15) The air handling unit of claim 10, wherein the plurality of frame pieces are cut to preselected angles at each end that total approximately ninety degrees when joined together, and wherein the ends of the plurality of frame pieces are joined together to form a plurality of corners of the structural member.

16) The air handling unit of claim 15, wherein the joined ends of the plurality of frame pieces are welded on an interior surface of the plurality of frame pieces.

17) The air handling unit of claim 16, wherein the joined ends of the plurality of frame pieces are sealed using a sealant on an interior surface of the plurality of frame pieces.

18) The air handling unit of claim 1, wherein the anti-compression leg includes a rim that forms a stop for the door panel.
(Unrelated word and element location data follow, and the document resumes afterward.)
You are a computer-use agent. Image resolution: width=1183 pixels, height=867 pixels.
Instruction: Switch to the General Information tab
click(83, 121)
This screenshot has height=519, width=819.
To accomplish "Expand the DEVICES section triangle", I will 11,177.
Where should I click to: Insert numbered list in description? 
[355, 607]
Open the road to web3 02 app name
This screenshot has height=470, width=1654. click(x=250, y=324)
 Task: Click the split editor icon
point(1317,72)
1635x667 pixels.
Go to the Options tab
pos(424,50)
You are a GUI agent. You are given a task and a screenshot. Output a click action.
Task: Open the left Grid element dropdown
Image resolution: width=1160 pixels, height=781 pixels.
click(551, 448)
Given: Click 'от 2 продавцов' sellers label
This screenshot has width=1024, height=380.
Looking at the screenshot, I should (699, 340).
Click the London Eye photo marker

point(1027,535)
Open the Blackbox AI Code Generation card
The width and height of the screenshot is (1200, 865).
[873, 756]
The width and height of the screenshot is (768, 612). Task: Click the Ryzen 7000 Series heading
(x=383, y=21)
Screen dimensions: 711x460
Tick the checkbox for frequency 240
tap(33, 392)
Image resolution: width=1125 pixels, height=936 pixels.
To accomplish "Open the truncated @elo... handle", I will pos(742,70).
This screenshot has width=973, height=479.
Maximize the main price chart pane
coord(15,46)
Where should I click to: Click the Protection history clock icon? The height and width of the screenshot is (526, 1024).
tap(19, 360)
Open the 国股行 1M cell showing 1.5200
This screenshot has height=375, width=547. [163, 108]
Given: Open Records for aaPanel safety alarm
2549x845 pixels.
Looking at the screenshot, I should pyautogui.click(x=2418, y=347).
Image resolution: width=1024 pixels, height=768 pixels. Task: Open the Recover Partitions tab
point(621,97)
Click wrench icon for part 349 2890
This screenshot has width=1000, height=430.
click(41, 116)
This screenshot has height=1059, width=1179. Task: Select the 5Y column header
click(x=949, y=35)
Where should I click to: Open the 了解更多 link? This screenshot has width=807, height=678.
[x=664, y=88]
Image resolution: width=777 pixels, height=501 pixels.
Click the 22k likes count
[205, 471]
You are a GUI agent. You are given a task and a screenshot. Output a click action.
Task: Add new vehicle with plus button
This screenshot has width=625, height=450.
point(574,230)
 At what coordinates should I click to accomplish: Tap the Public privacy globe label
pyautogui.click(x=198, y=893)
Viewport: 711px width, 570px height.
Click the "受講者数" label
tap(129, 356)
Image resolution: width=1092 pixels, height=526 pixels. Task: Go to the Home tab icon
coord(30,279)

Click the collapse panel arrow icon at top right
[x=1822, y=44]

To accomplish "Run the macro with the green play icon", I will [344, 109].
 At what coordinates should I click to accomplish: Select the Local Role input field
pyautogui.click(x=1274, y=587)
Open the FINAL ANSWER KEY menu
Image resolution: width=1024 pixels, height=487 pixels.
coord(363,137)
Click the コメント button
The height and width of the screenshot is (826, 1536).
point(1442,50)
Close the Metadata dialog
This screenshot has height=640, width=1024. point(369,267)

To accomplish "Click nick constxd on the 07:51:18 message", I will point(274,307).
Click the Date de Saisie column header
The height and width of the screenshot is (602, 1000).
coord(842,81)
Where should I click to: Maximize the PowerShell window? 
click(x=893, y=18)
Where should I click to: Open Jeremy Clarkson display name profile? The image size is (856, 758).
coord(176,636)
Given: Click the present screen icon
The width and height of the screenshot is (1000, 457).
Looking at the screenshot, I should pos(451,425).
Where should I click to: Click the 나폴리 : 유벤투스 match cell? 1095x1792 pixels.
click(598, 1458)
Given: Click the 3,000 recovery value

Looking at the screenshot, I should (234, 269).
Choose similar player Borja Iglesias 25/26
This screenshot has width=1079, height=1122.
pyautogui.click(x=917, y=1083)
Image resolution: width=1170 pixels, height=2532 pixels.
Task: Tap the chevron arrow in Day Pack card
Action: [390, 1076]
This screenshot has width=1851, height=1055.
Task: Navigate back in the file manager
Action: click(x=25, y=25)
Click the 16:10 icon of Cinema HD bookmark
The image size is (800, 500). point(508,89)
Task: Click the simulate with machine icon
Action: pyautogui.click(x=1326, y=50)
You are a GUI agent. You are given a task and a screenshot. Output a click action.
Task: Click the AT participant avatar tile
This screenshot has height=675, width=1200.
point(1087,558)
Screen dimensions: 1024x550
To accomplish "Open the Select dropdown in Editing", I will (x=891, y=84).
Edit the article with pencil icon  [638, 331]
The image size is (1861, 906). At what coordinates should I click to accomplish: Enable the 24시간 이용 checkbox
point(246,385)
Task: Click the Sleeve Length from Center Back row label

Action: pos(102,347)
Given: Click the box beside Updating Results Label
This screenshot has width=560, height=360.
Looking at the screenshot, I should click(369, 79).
19) A method of installing an access door assembly in an air handling unit, the method including:

providing the air handling unit having a plurality of walls, wherein at least one of the plurality of walls includes an opening, the opening having a perimeter;

providing an access door assembly, wherein providing the access door assembly further includes: an access door; a structural member, wherein the structural member further includes: a plurality of frame pieces, the plurality of frame pieces further including: a mounting flange; a segment; a first rolled surface adjacent to the mounting flange and the segment; a gasket channel; a second rolled surface adjacent to the segment and the gasket channel; an anti-compression leg; and a third rolled surface adjacent to the gasket channel and the anti-compression leg; and arranging the plurality of frame pieces to form a generally rectangular framework that surrounds the perimeter of the opening of the wall; joining a portion of the adjoined plurality of frame pieces to form the structural member; securing the access door assembly to the perimeter of the opening of the wall by securing the mounting flange of the structural member to the wall of the air handling unit; providing a gasket; and securing the gasket to the gasket channel, wherein the gasket is disposed between the anti-compression leg and the segment; and wherein the anti-compression leg is operative to substantially prevent the door panel from over compressing the gasket disposed in the gasket channel.

20) The method of installing an access door assembly of claim 19, wherein the step of joining further includes applying a sealant to a portion of the adjoined frame pieces.